Reproduce the lines below, changing "Find the location of" to "Locate" wherever it occurs and leaving all other text unaltered.

+ + + +

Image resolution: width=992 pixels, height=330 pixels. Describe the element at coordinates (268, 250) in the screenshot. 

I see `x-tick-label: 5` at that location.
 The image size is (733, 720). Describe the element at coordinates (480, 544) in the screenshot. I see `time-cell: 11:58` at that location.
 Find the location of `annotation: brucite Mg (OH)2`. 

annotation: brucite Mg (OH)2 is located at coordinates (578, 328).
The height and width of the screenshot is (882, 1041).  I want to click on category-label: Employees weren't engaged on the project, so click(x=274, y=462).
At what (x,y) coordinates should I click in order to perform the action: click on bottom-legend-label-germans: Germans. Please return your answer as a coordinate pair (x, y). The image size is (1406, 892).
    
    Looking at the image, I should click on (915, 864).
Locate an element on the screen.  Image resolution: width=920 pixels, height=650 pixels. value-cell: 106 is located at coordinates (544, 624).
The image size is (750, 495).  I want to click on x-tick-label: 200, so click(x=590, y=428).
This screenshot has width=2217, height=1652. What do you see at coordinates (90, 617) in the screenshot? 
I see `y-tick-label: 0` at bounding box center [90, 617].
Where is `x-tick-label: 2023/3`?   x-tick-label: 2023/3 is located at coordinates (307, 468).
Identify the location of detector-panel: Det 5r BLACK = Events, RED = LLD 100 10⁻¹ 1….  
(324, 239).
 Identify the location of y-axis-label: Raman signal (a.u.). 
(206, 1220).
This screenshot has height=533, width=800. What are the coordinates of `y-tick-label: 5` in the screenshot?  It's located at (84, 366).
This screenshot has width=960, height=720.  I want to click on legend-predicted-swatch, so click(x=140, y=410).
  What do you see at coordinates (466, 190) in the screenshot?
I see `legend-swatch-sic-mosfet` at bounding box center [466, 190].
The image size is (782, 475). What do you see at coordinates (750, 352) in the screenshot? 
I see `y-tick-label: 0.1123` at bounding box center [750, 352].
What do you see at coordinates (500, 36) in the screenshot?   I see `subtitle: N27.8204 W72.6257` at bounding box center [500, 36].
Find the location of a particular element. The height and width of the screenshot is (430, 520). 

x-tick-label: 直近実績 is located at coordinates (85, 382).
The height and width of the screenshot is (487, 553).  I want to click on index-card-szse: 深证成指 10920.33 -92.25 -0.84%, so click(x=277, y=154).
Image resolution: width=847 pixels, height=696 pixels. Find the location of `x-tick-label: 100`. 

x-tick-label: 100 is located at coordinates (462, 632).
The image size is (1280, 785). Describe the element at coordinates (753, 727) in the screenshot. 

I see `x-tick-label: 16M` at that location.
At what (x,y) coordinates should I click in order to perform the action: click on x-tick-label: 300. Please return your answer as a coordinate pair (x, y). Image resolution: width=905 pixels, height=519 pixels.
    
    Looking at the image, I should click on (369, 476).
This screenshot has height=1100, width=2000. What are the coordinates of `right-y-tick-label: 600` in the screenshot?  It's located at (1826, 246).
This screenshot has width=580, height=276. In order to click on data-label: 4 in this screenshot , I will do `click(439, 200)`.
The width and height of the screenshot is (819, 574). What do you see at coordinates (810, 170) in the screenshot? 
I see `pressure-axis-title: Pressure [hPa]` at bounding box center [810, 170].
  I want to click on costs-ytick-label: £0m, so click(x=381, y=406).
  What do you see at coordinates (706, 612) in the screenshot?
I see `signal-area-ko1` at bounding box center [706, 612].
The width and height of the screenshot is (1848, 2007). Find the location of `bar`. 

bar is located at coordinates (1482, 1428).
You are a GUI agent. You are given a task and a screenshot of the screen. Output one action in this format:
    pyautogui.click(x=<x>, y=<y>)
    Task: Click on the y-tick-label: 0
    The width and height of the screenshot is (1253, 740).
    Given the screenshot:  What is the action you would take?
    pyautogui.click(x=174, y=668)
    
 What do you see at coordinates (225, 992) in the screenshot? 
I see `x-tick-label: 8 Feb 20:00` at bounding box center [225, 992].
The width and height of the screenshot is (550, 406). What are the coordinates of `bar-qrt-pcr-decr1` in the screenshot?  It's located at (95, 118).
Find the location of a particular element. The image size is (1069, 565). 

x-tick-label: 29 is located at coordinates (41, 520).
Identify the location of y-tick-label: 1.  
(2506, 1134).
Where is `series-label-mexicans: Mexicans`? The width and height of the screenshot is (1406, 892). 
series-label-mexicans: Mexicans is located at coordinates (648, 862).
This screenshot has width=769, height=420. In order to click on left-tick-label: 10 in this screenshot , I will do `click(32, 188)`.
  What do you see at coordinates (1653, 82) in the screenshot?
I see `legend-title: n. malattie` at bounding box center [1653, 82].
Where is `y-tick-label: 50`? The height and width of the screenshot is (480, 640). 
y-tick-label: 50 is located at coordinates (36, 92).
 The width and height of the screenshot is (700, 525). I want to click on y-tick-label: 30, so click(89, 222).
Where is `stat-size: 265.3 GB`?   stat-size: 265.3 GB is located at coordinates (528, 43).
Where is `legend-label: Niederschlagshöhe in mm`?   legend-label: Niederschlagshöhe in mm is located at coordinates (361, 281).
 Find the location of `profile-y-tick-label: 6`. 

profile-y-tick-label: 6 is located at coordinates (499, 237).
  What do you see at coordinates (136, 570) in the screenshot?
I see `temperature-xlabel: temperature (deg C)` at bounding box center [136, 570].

+ + + +

* _Solved exercise_
Image resolution: width=992 pixels, height=330 pixels. Describe the element at coordinates (268, 250) in the screenshot. 

I see `x-tick-label: 5` at that location.
 The image size is (733, 720). Describe the element at coordinates (480, 544) in the screenshot. I see `time-cell: 11:58` at that location.
 Locate `annotation: brucite Mg (OH)2`. 

annotation: brucite Mg (OH)2 is located at coordinates (578, 328).
The height and width of the screenshot is (882, 1041).  I want to click on category-label: Employees weren't engaged on the project, so click(x=274, y=462).
At what (x,y) coordinates should I click in order to perform the action: click on bottom-legend-label-germans: Germans. Please return your answer as a coordinate pair (x, y). The image size is (1406, 892).
    
    Looking at the image, I should click on (915, 864).
Locate an element on the screen.  Image resolution: width=920 pixels, height=650 pixels. value-cell: 106 is located at coordinates (544, 624).
The image size is (750, 495).  I want to click on x-tick-label: 200, so click(x=590, y=428).
This screenshot has width=2217, height=1652. What do you see at coordinates (90, 617) in the screenshot? 
I see `y-tick-label: 0` at bounding box center [90, 617].
Where is `x-tick-label: 2023/3`?   x-tick-label: 2023/3 is located at coordinates (307, 468).
Identify the location of detector-panel: Det 5r BLACK = Events, RED = LLD 100 10⁻¹ 1….  
(324, 239).
 Identify the location of y-axis-label: Raman signal (a.u.). 
(206, 1220).
This screenshot has height=533, width=800. What are the coordinates of `y-tick-label: 5` in the screenshot?  It's located at (84, 366).
This screenshot has width=960, height=720.  I want to click on legend-predicted-swatch, so click(x=140, y=410).
  What do you see at coordinates (466, 190) in the screenshot?
I see `legend-swatch-sic-mosfet` at bounding box center [466, 190].
The image size is (782, 475). What do you see at coordinates (750, 352) in the screenshot? 
I see `y-tick-label: 0.1123` at bounding box center [750, 352].
What do you see at coordinates (500, 36) in the screenshot?   I see `subtitle: N27.8204 W72.6257` at bounding box center [500, 36].
Locate a particular element. The height and width of the screenshot is (430, 520). 

x-tick-label: 直近実績 is located at coordinates (85, 382).
The height and width of the screenshot is (487, 553).  I want to click on index-card-szse: 深证成指 10920.33 -92.25 -0.84%, so click(x=277, y=154).
Image resolution: width=847 pixels, height=696 pixels. Locate `x-tick-label: 100`. 

x-tick-label: 100 is located at coordinates (462, 632).
The image size is (1280, 785). Describe the element at coordinates (753, 727) in the screenshot. 

I see `x-tick-label: 16M` at that location.
At what (x,y) coordinates should I click in order to perform the action: click on x-tick-label: 300. Please return your answer as a coordinate pair (x, y). Image resolution: width=905 pixels, height=519 pixels.
    
    Looking at the image, I should click on (369, 476).
This screenshot has height=1100, width=2000. What are the coordinates of `right-y-tick-label: 600` in the screenshot?  It's located at (1826, 246).
This screenshot has width=580, height=276. In order to click on data-label: 4 in this screenshot , I will do `click(439, 200)`.
The width and height of the screenshot is (819, 574). What do you see at coordinates (810, 170) in the screenshot? 
I see `pressure-axis-title: Pressure [hPa]` at bounding box center [810, 170].
  I want to click on costs-ytick-label: £0m, so click(x=381, y=406).
  What do you see at coordinates (706, 612) in the screenshot?
I see `signal-area-ko1` at bounding box center [706, 612].
The width and height of the screenshot is (1848, 2007). Locate `bar`. 

bar is located at coordinates (1482, 1428).
You are a GUI agent. You are given a task and a screenshot of the screen. Output one action in this format:
    pyautogui.click(x=<x>, y=<y>)
    Task: Click on the y-tick-label: 0
    The width and height of the screenshot is (1253, 740).
    Given the screenshot:  What is the action you would take?
    pyautogui.click(x=174, y=668)
    
 What do you see at coordinates (225, 992) in the screenshot? 
I see `x-tick-label: 8 Feb 20:00` at bounding box center [225, 992].
The width and height of the screenshot is (550, 406). What are the coordinates of `bar-qrt-pcr-decr1` in the screenshot?  It's located at (95, 118).
Locate a particular element. The image size is (1069, 565). 

x-tick-label: 29 is located at coordinates (41, 520).
Identify the location of y-tick-label: 1.  
(2506, 1134).
Where is `series-label-mexicans: Mexicans`? The width and height of the screenshot is (1406, 892). 
series-label-mexicans: Mexicans is located at coordinates (648, 862).
This screenshot has width=769, height=420. In order to click on left-tick-label: 10 in this screenshot , I will do `click(32, 188)`.
  What do you see at coordinates (1653, 82) in the screenshot?
I see `legend-title: n. malattie` at bounding box center [1653, 82].
Where is `y-tick-label: 50`? The height and width of the screenshot is (480, 640). 
y-tick-label: 50 is located at coordinates (36, 92).
 The width and height of the screenshot is (700, 525). I want to click on y-tick-label: 30, so click(89, 222).
Where is `stat-size: 265.3 GB`?   stat-size: 265.3 GB is located at coordinates (528, 43).
Where is `legend-label: Niederschlagshöhe in mm`?   legend-label: Niederschlagshöhe in mm is located at coordinates (361, 281).
 Locate `profile-y-tick-label: 6`. 

profile-y-tick-label: 6 is located at coordinates (499, 237).
  What do you see at coordinates (136, 570) in the screenshot?
I see `temperature-xlabel: temperature (deg C)` at bounding box center [136, 570].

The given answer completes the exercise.